Stored records:
------------------------------------------------------------
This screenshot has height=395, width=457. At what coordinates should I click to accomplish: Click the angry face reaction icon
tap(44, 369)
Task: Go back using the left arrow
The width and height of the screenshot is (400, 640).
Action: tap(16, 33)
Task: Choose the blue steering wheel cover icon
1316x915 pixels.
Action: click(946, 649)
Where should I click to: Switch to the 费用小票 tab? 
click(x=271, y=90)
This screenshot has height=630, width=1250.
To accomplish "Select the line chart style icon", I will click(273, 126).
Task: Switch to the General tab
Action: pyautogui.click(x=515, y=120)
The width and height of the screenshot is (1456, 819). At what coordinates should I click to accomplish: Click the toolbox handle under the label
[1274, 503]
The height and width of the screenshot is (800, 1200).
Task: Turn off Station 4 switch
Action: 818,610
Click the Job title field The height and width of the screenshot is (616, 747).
------------------------------------------------------------
### Exercise details:
Recast the lines starting at the one containing "This screenshot has height=630, width=1250." and ending at the one containing "Action: pyautogui.click(x=515, y=120)", both included, as a Markdown table with the columns Row and Line, leaving out any blank lines.

### Answer below:
| Row | Line |
|---|---|
| 1 | This screenshot has height=630, width=1250. |
| 2 | To accomplish "Select the line chart style icon", I will click(273, 126). |
| 3 | Task: Switch to the General tab |
| 4 | Action: pyautogui.click(x=515, y=120) |